Her first impulse, of course, was to head out to Concord and show up at the prison. But Robert, in his letter, must have known this. I know you’ll want to see me, he’d warned, but, please: you must not visit. He was ashamed about being in prison, and wished to close this chapter of his life. He knew how hard it would be to wait for him…Perhaps she could write to him directly? It was hardly practical to go through Professor Trumbull, especially if he was getting out in February, just four months off.
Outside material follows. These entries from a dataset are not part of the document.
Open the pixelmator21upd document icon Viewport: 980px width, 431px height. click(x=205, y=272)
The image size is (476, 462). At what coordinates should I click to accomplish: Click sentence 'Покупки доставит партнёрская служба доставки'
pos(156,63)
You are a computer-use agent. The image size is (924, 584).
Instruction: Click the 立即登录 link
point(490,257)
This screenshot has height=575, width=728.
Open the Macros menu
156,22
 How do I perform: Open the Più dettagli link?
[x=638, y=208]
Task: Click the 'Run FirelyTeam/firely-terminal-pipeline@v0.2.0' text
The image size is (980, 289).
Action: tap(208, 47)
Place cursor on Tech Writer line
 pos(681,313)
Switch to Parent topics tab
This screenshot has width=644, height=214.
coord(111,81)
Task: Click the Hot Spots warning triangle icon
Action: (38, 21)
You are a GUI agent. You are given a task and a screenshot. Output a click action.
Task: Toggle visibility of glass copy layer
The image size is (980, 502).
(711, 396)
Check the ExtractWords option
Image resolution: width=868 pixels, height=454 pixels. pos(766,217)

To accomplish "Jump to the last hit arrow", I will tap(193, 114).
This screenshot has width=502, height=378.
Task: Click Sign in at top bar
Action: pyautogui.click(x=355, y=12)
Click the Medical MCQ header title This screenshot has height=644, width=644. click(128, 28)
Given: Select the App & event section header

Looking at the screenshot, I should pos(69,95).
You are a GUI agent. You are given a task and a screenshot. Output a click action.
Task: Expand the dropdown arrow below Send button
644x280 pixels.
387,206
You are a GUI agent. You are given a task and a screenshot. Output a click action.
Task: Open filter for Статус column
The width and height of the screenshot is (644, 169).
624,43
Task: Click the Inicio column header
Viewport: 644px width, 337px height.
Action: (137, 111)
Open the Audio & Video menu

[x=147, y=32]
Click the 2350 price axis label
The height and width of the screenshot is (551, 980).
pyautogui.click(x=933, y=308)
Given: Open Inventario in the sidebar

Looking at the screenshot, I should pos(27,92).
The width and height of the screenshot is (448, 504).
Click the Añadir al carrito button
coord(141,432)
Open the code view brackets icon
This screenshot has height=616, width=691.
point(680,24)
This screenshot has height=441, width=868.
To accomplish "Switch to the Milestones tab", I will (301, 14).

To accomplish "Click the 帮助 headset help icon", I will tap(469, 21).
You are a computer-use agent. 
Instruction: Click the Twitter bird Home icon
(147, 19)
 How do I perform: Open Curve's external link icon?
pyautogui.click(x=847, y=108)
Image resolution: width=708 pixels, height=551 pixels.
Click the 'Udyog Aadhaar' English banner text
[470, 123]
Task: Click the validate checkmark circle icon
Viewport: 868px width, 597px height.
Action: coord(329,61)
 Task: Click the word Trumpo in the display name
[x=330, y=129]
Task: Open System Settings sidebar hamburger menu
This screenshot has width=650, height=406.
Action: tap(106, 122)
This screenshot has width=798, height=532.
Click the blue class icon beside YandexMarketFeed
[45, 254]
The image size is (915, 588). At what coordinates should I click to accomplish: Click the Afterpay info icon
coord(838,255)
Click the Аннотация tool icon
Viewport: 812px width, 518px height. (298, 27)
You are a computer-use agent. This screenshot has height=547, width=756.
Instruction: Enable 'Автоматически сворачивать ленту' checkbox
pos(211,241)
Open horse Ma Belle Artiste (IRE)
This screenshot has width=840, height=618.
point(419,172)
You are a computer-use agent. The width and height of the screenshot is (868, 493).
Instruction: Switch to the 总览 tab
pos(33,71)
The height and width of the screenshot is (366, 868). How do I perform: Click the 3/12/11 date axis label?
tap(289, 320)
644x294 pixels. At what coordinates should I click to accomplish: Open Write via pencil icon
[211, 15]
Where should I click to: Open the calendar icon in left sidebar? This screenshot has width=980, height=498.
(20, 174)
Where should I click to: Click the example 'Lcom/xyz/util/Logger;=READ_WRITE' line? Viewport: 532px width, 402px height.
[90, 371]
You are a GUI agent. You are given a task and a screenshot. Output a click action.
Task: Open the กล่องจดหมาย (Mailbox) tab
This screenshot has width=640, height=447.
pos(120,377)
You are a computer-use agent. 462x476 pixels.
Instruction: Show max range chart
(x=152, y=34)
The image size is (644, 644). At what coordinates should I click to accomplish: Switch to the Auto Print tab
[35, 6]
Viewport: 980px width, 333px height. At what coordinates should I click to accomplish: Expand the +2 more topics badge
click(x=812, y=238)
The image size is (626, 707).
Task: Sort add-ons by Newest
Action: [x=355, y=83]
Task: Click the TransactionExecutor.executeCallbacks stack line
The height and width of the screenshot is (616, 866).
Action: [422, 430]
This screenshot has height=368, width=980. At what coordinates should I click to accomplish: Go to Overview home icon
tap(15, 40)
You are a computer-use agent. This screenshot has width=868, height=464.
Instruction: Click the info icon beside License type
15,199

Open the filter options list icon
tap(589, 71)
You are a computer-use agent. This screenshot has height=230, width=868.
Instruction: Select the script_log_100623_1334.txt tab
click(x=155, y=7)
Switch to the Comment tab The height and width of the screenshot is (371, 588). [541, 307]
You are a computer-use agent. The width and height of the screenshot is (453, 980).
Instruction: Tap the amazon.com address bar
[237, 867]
She was so lost in thought that she didn’t remember driving home, and when she pulled up at her house, she realized to her chagrin that in fact she had forgotten to let Charlie in, though the dog was merrily gnawing on a bone and hardly seemed to care. The house was frigid—she’d left open the door to the ruined wing—but she didn’t even bother closing it, didn’t even remove her jacket, just went straight to the table, and began to write.
She began by telling Robert how she forgave him, she understood what he had been through, that the past was past and all that mattered was that he was coming home. She, too, had endured so much. Did Henry tell him that she’d been in the hospital for an infection? And sometimes she found herself forgetting, and then, just this week, the house had been damaged in a storm. She began to write about the old elm tree, and all the destruction in the forest, and what a mess it was, but stopped. What if Robert changed his mind? Home should be a place of refuge and comfort. So she wrote of his favorite spots, things he would miss, the late autumn’s colors, the owls in the woods. And the mushrooms, Robert! She was careful not to eat the ones he’d warned her of, but all summer, she’d found chanterelles and hedgehogs and hens blooming beneath the oaks.
It was nearly midnight when she stopped, and she was so tired then that she didn’t change into her pajamas. She wrote “Harlan Kane” on the envelope, as he’d instructed. How strange it was to see those words, and how thrilling, as if she were conspiring with Robert against the world. She slept. In the morning, she drove the letter straight into town, though she might have left it in her mailbox at the bottom of the road. She didn’t want to take any chances, not with her son so close.